Question

In the experiment to determine the internal resistance of a cell ($E_1$) using potentiometer, the resistance drawn from the resistance box is $R$. The potential difference across the balancing length of the wire is equal to the terminal potential difference $(V)$ of the cell.

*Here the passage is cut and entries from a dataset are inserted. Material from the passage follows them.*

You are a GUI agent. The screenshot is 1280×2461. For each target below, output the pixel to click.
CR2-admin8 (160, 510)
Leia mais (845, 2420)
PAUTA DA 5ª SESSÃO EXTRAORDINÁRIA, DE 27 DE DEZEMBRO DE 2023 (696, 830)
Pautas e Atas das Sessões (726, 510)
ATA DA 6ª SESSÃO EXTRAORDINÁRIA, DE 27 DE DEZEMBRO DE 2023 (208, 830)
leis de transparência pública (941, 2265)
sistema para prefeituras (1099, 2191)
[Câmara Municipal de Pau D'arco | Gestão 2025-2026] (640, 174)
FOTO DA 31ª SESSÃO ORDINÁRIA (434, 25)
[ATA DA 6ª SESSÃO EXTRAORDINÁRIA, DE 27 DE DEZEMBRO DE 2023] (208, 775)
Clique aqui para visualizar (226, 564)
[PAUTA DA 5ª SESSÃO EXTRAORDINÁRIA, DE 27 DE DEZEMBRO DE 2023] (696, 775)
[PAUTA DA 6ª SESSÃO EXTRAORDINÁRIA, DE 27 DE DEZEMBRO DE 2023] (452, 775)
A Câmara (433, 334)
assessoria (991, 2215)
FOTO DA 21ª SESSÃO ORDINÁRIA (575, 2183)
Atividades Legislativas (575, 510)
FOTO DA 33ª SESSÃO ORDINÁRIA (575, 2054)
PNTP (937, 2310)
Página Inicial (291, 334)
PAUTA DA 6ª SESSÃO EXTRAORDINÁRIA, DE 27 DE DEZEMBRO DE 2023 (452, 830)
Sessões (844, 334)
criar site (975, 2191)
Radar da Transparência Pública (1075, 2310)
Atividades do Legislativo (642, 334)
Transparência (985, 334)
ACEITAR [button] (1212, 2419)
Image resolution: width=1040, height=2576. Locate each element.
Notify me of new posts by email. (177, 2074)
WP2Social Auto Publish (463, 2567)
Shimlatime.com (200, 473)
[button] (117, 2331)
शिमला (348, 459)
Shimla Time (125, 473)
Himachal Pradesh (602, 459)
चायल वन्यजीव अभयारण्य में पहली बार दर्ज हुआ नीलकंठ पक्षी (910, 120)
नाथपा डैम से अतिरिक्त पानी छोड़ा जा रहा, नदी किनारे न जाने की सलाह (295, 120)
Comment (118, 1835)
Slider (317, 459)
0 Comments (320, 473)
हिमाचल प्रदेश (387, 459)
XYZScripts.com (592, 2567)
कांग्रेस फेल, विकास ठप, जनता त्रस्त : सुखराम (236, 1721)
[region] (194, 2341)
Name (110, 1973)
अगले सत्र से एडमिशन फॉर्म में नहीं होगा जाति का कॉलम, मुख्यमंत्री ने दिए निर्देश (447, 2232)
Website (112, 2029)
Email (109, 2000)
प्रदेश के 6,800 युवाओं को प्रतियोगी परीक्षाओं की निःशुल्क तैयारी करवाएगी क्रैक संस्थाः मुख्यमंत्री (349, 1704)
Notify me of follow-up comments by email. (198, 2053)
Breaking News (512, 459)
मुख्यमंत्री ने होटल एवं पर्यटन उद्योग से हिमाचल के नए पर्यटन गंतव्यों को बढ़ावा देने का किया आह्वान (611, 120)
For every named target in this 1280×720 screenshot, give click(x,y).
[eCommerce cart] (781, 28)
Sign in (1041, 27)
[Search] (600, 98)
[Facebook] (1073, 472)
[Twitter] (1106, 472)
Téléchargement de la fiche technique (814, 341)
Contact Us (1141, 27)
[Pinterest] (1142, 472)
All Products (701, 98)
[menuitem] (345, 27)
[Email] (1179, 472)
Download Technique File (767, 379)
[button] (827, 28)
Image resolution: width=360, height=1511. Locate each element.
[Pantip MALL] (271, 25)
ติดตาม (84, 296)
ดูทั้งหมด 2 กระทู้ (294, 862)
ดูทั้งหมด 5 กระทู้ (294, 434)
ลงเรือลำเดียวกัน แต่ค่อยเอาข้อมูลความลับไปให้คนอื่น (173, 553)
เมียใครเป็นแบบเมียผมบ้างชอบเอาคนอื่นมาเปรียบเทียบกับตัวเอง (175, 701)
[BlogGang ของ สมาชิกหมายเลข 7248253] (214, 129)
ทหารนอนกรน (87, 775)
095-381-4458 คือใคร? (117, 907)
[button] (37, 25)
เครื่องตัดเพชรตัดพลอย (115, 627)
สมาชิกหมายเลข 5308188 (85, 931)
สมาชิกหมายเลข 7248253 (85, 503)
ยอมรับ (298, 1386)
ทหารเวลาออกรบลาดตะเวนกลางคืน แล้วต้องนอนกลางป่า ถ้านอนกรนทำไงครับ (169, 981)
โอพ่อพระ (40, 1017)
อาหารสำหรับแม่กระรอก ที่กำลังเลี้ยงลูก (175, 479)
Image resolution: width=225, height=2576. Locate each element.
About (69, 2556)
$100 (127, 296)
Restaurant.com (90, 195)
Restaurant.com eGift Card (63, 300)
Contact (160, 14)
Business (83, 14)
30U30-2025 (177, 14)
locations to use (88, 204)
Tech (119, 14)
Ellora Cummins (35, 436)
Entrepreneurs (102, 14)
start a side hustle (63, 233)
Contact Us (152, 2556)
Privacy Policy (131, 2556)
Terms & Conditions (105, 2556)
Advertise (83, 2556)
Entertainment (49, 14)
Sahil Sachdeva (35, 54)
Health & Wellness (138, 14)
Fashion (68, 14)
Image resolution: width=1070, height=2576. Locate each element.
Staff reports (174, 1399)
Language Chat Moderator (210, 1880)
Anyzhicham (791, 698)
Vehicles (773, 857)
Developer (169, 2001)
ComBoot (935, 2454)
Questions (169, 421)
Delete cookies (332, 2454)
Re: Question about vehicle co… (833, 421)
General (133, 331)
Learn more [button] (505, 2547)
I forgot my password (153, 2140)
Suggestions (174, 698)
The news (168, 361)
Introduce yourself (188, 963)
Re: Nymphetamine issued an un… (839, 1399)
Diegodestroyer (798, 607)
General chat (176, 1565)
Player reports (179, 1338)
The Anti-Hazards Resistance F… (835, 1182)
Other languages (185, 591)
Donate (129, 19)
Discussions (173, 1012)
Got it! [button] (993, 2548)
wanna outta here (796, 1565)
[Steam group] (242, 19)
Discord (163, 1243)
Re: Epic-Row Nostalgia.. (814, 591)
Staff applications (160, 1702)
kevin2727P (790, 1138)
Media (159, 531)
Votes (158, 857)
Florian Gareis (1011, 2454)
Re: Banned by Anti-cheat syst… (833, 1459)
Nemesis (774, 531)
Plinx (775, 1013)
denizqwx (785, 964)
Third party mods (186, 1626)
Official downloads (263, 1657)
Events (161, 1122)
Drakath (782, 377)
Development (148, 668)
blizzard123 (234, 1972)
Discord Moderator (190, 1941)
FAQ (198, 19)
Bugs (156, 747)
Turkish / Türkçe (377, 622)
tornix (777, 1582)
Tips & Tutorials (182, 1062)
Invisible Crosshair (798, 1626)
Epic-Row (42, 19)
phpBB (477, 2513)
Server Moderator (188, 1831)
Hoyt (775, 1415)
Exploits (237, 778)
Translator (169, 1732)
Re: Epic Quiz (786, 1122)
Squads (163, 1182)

The value of internal resistance $(r)$ of the cell is

• A. $R\left(\dfrac{E_1}{V}+1\right)$
• B. $R\left(\dfrac{V}{E_1}-1\right)$
• C. $R\left(\dfrac{V}{E_1}+1\right)$
• D. $R\left(\dfrac{E_1}{V}-1\right)$

Hint:

In potentiometer experiments, EMF is measured without current, while terminal voltage is measured when current flows.

Answer 1

The Correct Option is D

Step 1: Relation between EMF and terminal voltage.
For a cell with internal resistance $r$ and external resistance $R$: \[ V = \frac{E_1 R}{R + r} \]
Step 2: Rearranging the equation.
\[ \frac{E_1}{V} = \frac{R + r}{R} \]
Step 3: Solving for internal resistance.
\[ \frac{E_1}{V} = 1 + \frac{r}{R} \] \[ r = R\left(\frac{E_1}{V} - 1\right) \]
Step 4: Conclusion.
The internal resistance of the cell is $R\left(\dfrac{E_1}{V} - 1\right)$.